== Data section

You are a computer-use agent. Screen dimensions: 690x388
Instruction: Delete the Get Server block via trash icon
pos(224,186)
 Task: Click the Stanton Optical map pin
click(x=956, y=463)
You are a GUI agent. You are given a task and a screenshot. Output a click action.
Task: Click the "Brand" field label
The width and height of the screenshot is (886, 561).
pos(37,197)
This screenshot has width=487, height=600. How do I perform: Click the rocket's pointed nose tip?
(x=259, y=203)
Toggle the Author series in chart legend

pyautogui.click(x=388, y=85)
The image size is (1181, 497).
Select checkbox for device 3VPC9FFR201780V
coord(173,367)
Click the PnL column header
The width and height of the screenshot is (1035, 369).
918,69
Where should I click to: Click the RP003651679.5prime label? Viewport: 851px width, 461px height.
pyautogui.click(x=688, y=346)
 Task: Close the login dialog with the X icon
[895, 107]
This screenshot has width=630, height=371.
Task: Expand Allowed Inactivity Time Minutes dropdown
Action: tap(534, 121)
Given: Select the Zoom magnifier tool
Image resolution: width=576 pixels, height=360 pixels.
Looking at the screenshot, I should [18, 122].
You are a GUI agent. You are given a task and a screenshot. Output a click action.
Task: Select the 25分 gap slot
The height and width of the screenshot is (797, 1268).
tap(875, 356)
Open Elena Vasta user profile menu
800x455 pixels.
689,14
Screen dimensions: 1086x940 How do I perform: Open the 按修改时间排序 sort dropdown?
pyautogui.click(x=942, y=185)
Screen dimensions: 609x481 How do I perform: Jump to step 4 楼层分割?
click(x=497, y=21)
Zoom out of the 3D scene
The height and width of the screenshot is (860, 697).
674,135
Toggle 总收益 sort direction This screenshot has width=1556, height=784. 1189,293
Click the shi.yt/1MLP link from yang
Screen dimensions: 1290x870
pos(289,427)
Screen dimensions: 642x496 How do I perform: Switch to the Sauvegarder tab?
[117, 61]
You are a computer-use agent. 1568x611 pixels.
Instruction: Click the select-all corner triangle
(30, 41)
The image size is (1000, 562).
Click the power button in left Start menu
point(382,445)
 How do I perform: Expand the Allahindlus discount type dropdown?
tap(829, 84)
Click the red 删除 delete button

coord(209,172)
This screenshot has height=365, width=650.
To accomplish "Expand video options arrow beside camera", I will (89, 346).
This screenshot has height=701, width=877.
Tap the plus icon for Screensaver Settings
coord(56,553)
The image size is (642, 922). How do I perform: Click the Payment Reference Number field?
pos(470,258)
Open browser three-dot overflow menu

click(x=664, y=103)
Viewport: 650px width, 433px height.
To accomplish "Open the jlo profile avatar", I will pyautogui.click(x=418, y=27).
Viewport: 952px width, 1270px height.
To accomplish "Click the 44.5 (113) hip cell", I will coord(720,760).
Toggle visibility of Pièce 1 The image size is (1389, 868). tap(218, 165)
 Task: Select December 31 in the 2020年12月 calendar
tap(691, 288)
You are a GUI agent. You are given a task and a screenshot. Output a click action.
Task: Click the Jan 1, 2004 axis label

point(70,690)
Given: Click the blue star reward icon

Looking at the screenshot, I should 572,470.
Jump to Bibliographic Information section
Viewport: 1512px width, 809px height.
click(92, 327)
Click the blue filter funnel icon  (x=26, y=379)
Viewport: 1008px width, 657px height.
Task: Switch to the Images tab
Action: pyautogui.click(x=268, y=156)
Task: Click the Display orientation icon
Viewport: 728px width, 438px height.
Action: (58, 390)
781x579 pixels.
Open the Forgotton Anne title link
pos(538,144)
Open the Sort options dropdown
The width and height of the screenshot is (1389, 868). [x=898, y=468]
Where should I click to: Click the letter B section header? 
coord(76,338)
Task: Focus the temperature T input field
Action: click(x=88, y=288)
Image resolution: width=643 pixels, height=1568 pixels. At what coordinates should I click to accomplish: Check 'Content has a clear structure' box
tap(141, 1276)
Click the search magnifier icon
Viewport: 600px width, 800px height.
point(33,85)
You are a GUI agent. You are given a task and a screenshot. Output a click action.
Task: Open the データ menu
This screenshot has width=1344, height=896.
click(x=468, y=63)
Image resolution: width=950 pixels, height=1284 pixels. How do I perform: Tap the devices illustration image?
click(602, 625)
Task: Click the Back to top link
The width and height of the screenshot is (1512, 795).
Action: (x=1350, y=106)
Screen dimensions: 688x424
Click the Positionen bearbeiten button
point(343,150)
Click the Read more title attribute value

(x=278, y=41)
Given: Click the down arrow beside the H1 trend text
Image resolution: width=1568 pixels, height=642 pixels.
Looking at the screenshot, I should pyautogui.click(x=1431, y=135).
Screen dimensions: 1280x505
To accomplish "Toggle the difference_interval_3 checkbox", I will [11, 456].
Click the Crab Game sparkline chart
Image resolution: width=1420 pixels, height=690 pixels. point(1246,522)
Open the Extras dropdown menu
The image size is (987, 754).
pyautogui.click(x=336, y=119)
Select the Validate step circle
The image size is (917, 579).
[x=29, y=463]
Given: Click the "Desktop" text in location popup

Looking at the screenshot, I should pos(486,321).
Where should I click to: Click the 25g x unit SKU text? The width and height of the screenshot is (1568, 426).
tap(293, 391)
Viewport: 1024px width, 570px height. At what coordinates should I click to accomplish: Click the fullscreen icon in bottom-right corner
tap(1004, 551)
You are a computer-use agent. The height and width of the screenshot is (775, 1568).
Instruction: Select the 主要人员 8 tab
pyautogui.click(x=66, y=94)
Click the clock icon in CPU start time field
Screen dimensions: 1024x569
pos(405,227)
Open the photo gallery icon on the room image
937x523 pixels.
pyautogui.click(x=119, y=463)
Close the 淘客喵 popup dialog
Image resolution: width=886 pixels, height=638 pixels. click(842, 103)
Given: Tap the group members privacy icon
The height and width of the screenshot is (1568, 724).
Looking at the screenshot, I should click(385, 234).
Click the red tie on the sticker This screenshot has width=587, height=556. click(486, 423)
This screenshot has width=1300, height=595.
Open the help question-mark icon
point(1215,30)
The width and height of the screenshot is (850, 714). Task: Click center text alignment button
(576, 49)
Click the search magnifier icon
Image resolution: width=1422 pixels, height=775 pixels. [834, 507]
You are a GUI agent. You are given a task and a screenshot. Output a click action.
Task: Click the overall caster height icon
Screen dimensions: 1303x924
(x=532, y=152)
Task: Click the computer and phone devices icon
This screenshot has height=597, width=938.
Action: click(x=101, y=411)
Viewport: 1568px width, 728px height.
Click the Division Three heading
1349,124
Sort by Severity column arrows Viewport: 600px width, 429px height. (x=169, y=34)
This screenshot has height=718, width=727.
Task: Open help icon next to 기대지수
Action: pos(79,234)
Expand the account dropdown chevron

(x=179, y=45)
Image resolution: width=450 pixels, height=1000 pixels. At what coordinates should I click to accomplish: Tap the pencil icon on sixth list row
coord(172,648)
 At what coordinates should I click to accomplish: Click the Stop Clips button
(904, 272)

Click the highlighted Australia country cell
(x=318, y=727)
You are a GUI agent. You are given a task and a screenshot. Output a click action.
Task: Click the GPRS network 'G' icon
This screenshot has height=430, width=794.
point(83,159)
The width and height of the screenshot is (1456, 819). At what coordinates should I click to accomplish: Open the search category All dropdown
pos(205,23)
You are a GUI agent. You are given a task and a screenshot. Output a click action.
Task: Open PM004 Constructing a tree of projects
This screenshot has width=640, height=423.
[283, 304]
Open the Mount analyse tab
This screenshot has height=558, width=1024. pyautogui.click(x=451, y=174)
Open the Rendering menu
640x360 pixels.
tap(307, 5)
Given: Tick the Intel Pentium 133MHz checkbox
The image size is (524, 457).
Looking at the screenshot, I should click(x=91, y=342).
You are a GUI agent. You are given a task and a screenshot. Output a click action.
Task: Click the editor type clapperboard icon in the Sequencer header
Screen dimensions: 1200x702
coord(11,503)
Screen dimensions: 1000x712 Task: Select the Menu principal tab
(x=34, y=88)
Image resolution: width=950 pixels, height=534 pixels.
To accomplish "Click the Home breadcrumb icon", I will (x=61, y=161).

====

-- Task objective --
Please transcribe exactly the lines above from the line that has "The image size is (987, 754)." up to and including the line that has "Task: Click the computer"; no other line belongs in the answer.

-- Solution --
The image size is (987, 754).
pyautogui.click(x=336, y=119)
Select the Validate step circle
The image size is (917, 579).
[x=29, y=463]
Given: Click the "Desktop" text in location popup

Looking at the screenshot, I should pos(486,321).
Where should I click to: Click the 25g x unit SKU text? The width and height of the screenshot is (1568, 426).
tap(293, 391)
Viewport: 1024px width, 570px height. At what coordinates should I click to accomplish: Click the fullscreen icon in bottom-right corner
tap(1004, 551)
You are a computer-use agent. The height and width of the screenshot is (775, 1568).
Instruction: Select the 主要人员 8 tab
pyautogui.click(x=66, y=94)
Click the clock icon in CPU start time field
Screen dimensions: 1024x569
pos(405,227)
Open the photo gallery icon on the room image
937x523 pixels.
pyautogui.click(x=119, y=463)
Close the 淘客喵 popup dialog
Image resolution: width=886 pixels, height=638 pixels. click(842, 103)
Given: Tap the group members privacy icon
The height and width of the screenshot is (1568, 724).
Looking at the screenshot, I should click(385, 234).
Click the red tie on the sticker This screenshot has width=587, height=556. click(486, 423)
This screenshot has width=1300, height=595.
Open the help question-mark icon
point(1215,30)
The width and height of the screenshot is (850, 714). Task: Click center text alignment button
(576, 49)
Click the search magnifier icon
Image resolution: width=1422 pixels, height=775 pixels. [834, 507]
You are a GUI agent. You are given a task and a screenshot. Output a click action.
Task: Click the overall caster height icon
Screen dimensions: 1303x924
(x=532, y=152)
Task: Click the computer and phone devices icon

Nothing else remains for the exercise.